## ASSIGNED TASK A
Decide whether each statement below agrees with the BigMemory Search text, and answer yes or no, quoting the words of the text that decide it. (i) Searchable attributes can be extracted from keys only. (ii) Large result sets are covered in #3 of Best Practices. (iii) Queries can be formulated with BigMemory SQL.
## ASSIGNED TASK B
Write a continuation of the BigMemory Search text, beginning after its final sentence.

## TEXT BLOCK
>>>
Call us: +1-415-738-4000

BigMemory Search Setup

For Search API and BigMemory SQL

New for Search in 4.1

For support for nulls, see Options for Working with Nulls.

For handling large result sets, see #3 of Best Practices.

Introduction

BigMemory Search allows you to execute arbitrarily complex queries against caches with pre-built indexes. The development of alternative indexes on values provides the ability for data to be looked up based on multiple criteria instead of just keys.

Searchable attributes may be extracted from both keys and values. Keys, values, or summary values (Aggregators) can all be returned. Here is a simple example: Search for 32-year-old males and return the cache values.

Results results = cache.createQuery().includeValues()
  .addCriteria(age.eq(32).and(gender.eq("male"))).execute();

Queries can be formulated using the either the BigMemory Search API or BigMemory SQL (Structured Query Language).
<<<
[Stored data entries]
>>>
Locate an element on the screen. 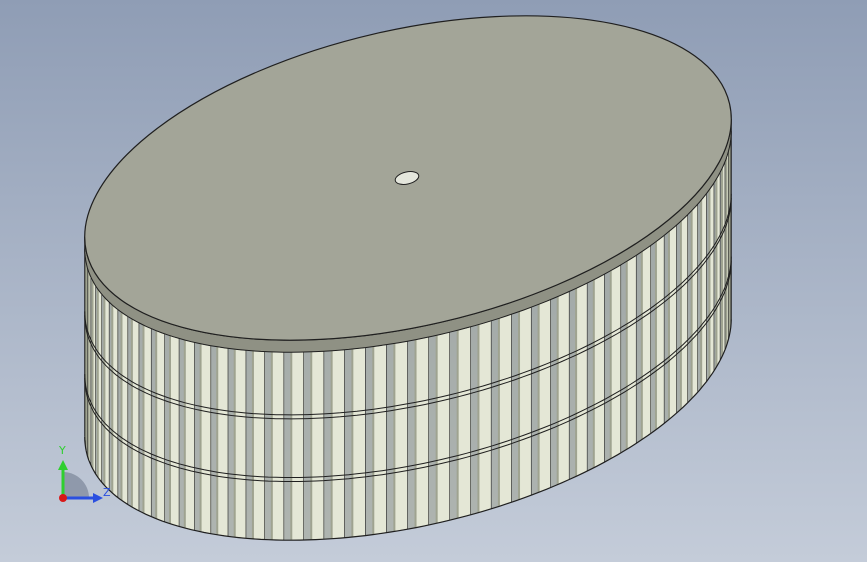 The image size is (867, 562). z-axis-label: Z is located at coordinates (107, 492).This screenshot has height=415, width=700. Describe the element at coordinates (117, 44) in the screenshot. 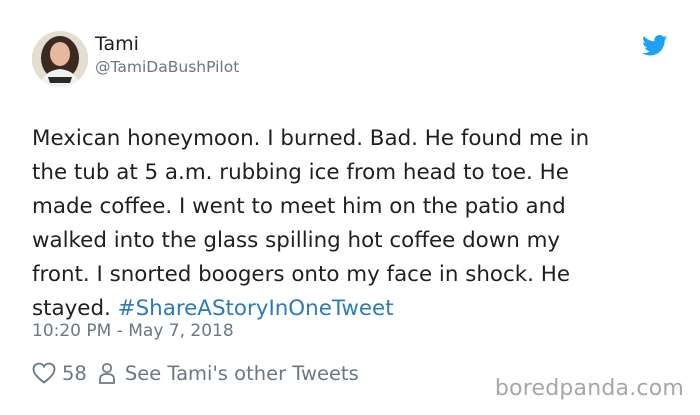

I see `author-display-name: Tami` at that location.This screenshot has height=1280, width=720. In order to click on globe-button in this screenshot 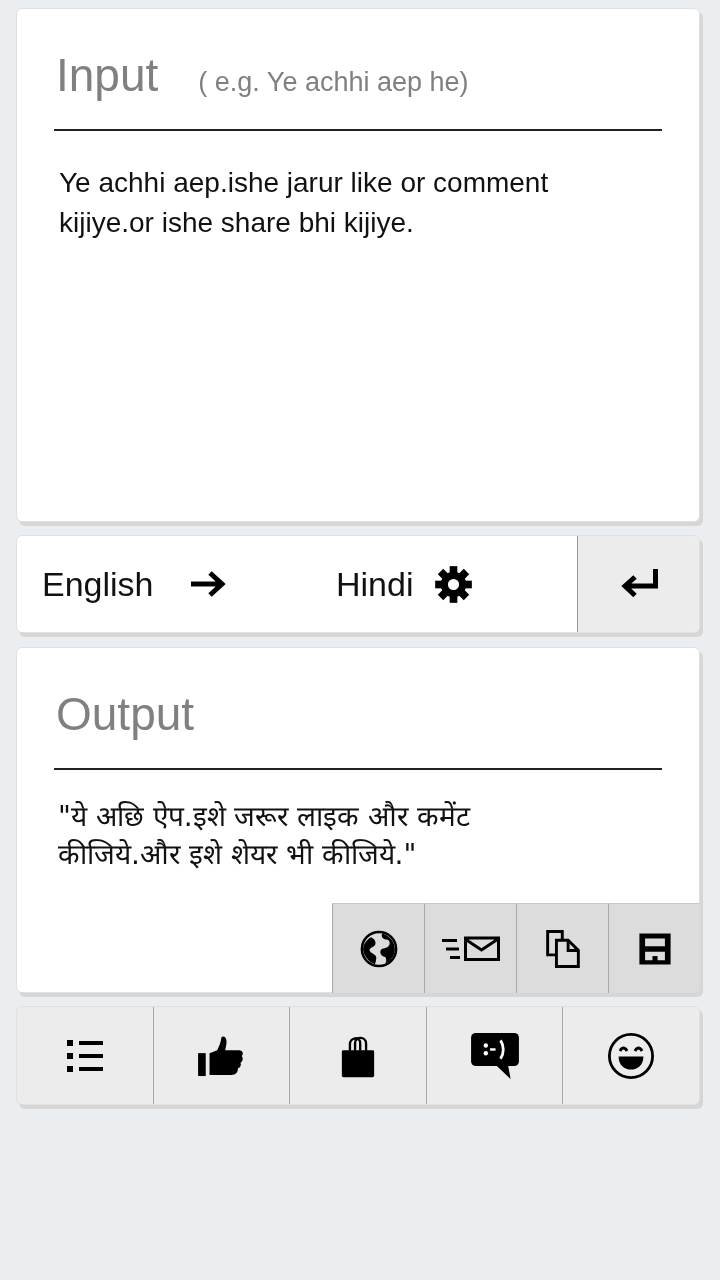, I will do `click(378, 948)`.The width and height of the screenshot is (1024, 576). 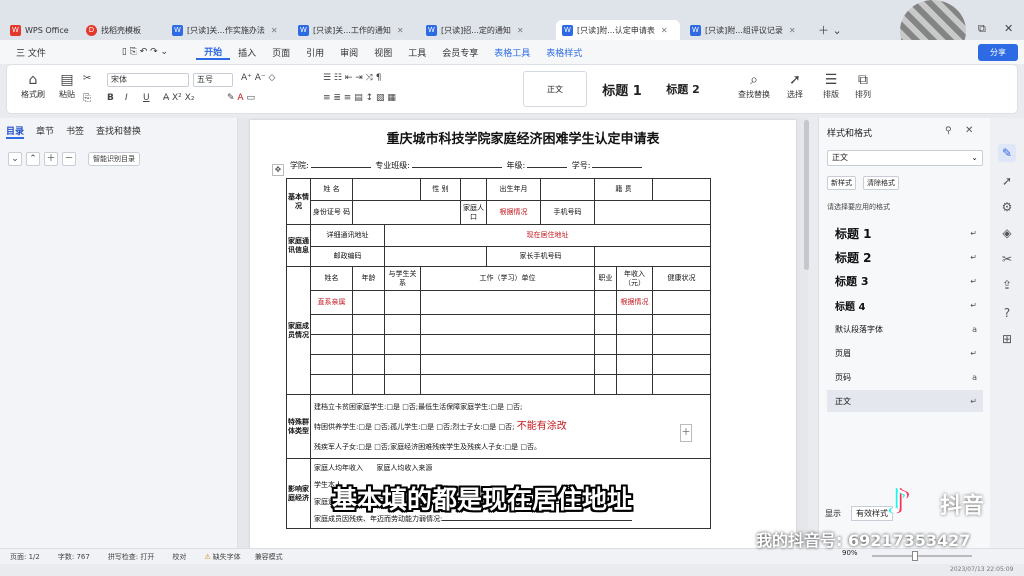 I want to click on zoom-slider, so click(x=922, y=556).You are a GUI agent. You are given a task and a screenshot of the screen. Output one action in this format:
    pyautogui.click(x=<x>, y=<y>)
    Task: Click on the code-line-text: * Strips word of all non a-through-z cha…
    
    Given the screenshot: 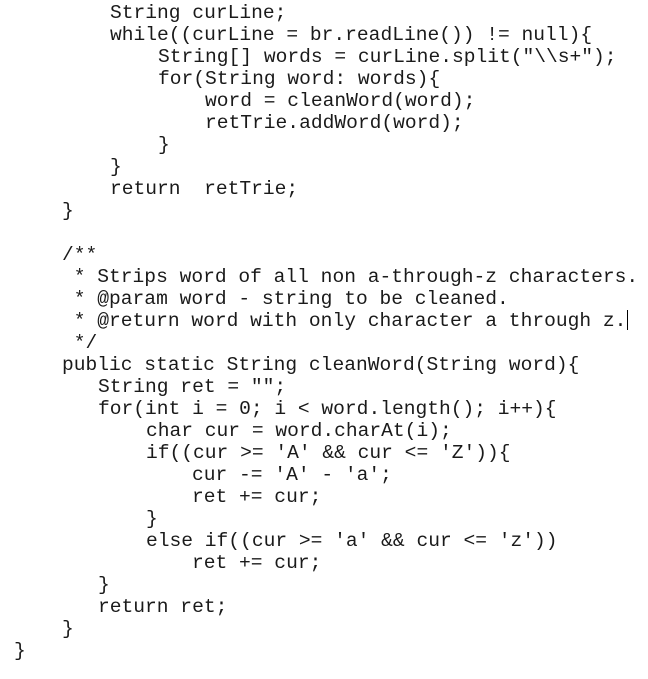 What is the action you would take?
    pyautogui.click(x=350, y=277)
    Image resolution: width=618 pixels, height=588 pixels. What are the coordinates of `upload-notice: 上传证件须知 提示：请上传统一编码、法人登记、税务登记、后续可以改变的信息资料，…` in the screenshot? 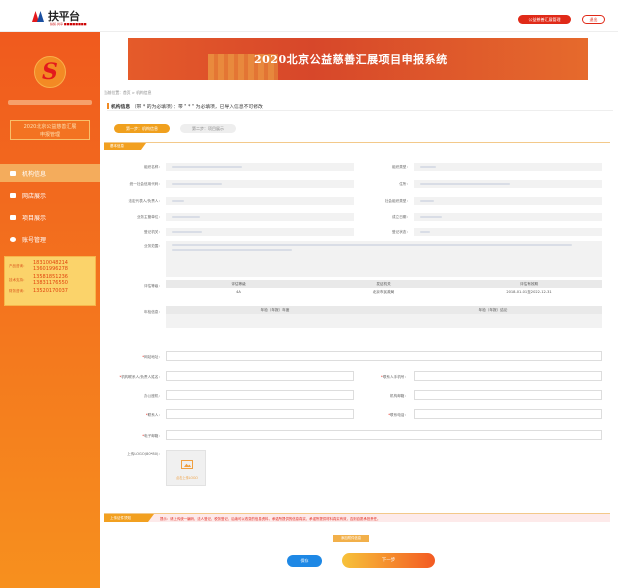 It's located at (357, 518).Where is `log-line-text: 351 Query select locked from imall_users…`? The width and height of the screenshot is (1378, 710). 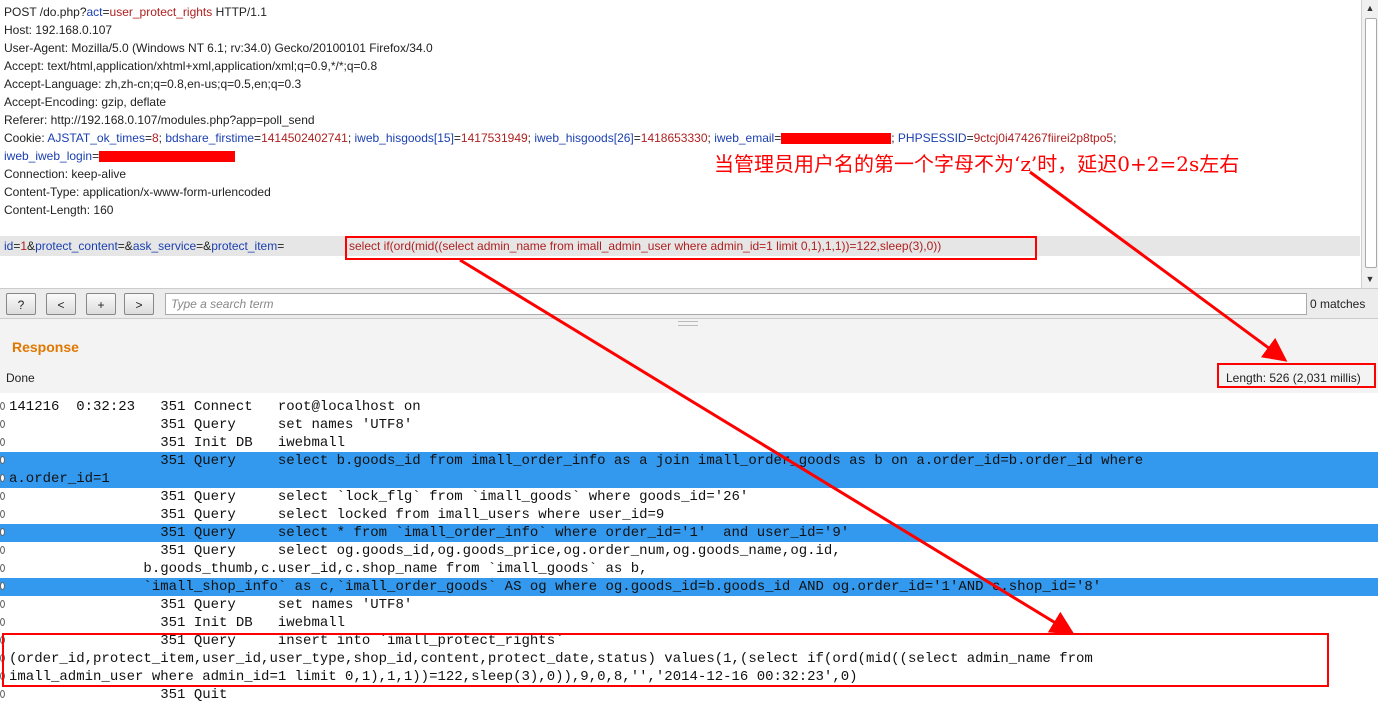
log-line-text: 351 Query select locked from imall_users… is located at coordinates (337, 515).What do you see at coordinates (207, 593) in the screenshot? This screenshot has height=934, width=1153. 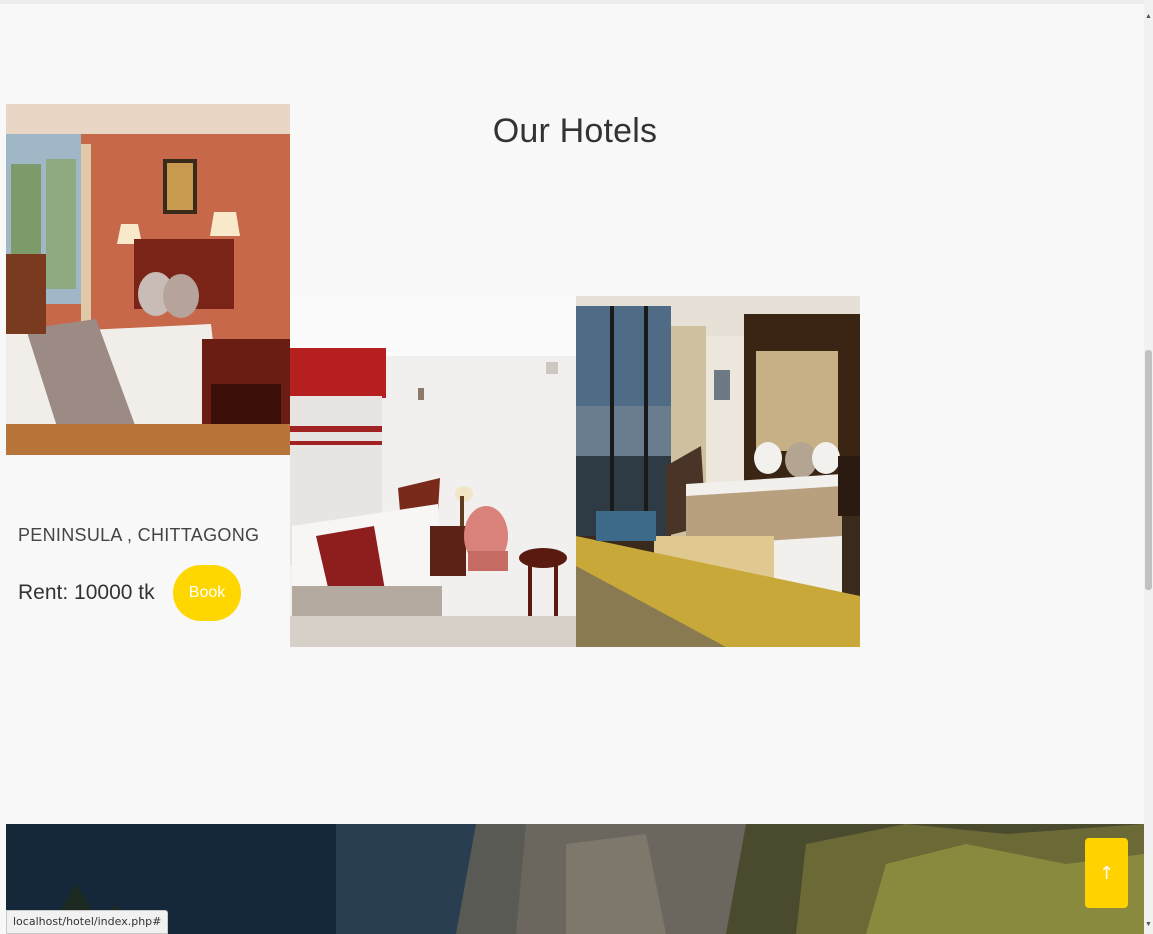 I see `book-button: Book` at bounding box center [207, 593].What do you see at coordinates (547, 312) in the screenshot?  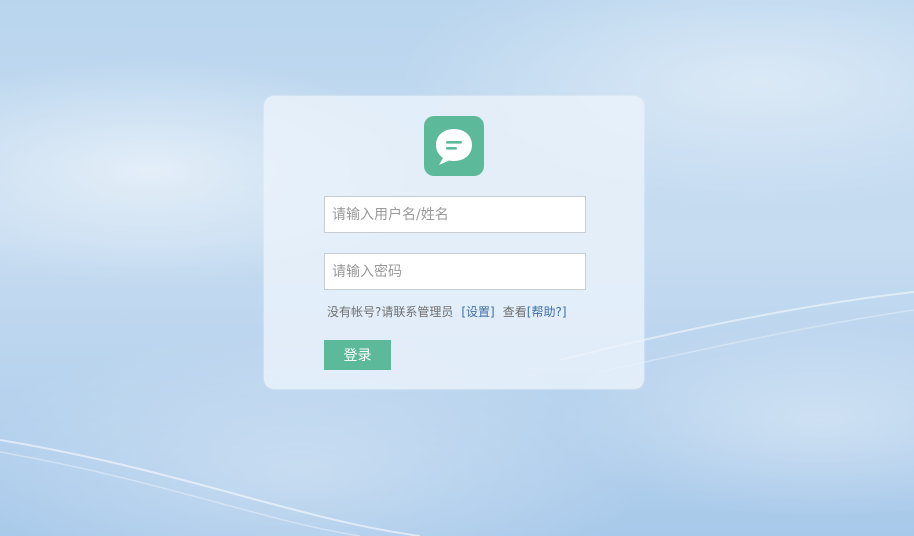 I see `help-link: [帮助?]` at bounding box center [547, 312]. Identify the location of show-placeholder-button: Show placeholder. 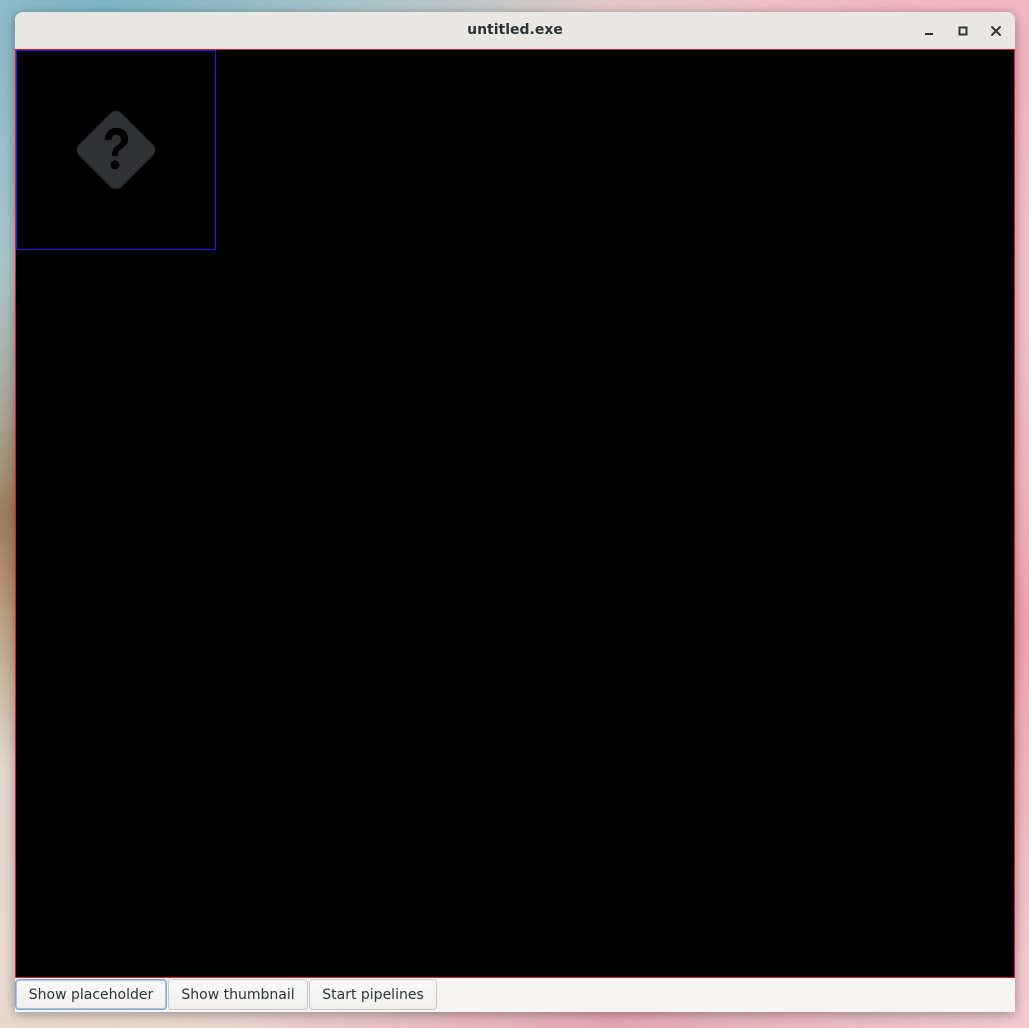
(91, 994). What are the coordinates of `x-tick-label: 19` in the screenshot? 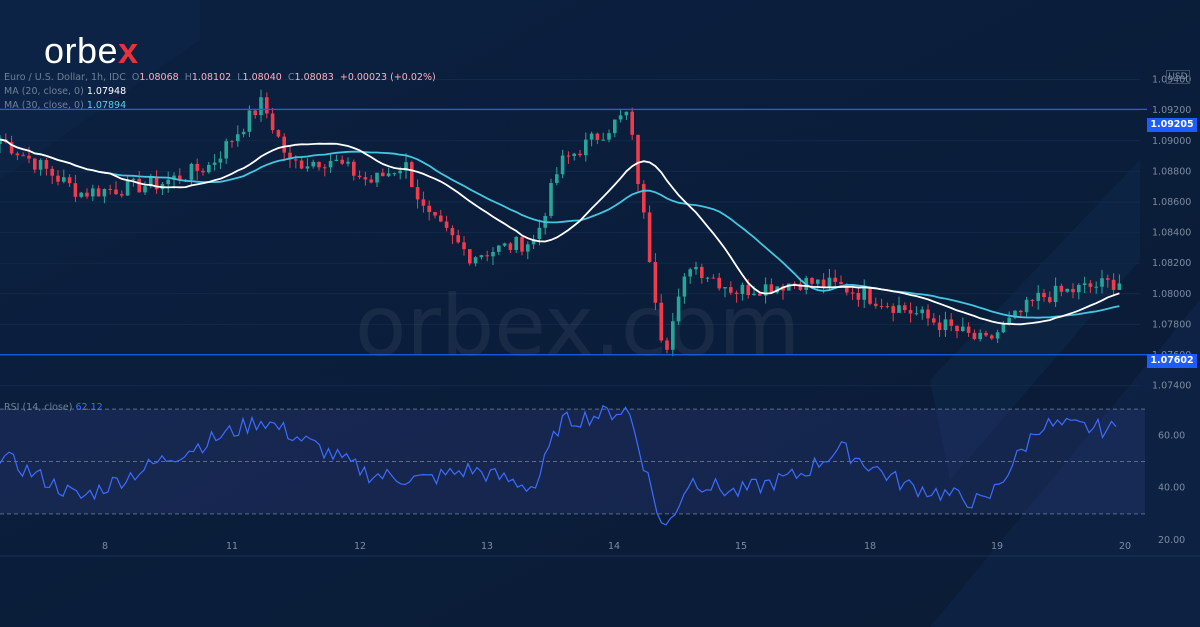 It's located at (997, 546).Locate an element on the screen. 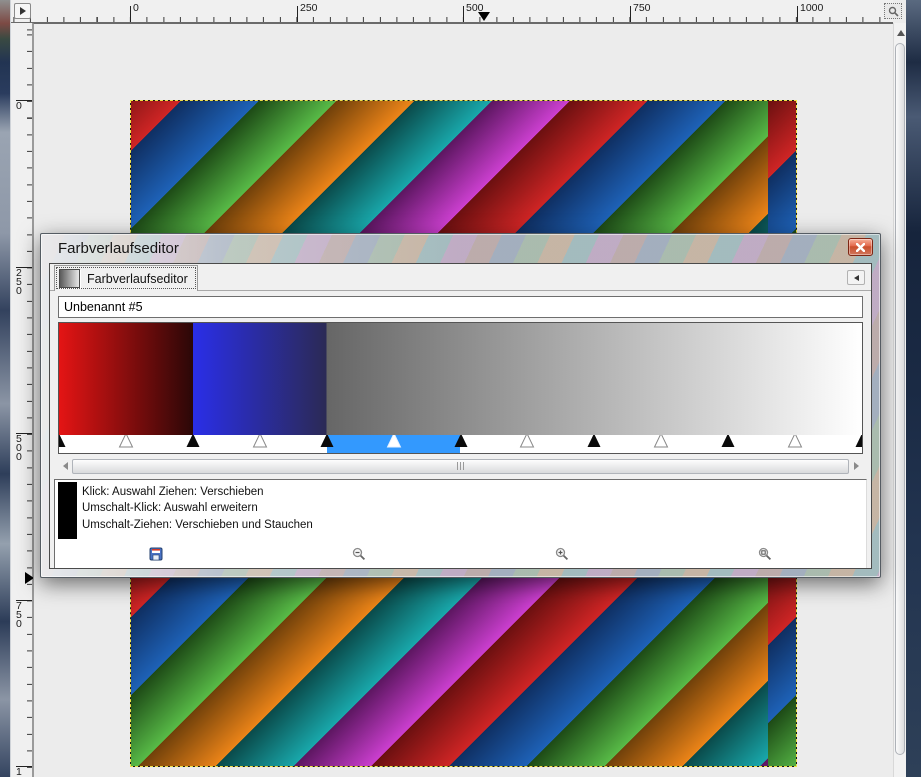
<<<
## TASK RESPONSE A
(i) No: "Searchable attributes may be extracted from both keys and values."
(ii) Yes: "For handling large result sets, see #3 of Best Practices."
(iii) Yes: "Queries can be formulated using the either the BigMemory Search API or BigMemory SQL (Structured Query Language)."

## TASK RESPONSE B
// BigMemory Search API:
Attribute<Integer> age = cache.getSearchAttribute("age");
Person.createQuery().addCriteria(age.gt(30)).includeValues().execute();

// BigMemory SQL:
QueryManager queryManager =
        QueryManagerBuilder
                .newQueryManagerBuilder()
                .addCache(Person)
                .addCache(Address)
                .build();
Query personQuery = queryManager.createQuery(
    "select * from Person where age > 30");

Before creating a query, the Ehcache configuration must be prepared. This page contains information about preparing for searches. For constructing queries, go to either:

What is Searchable?

Searches can be performed against Element keys and values, but they must be treated as attributes. Some Element keys and values are directly searchable and can simply be added to the search index as attributes. Some Element keys and values must be made searchable by extracting attributes with supported search types out of the keys and values. It is the attributes themselves which are searchable.

Making a Cache Searchable

Caches can be made searchable, on a per cache basis, either by configuration or programmatically.

By Configuration

Caches are made searchable by adding a <searchable/> tag to the ehcache.xml file.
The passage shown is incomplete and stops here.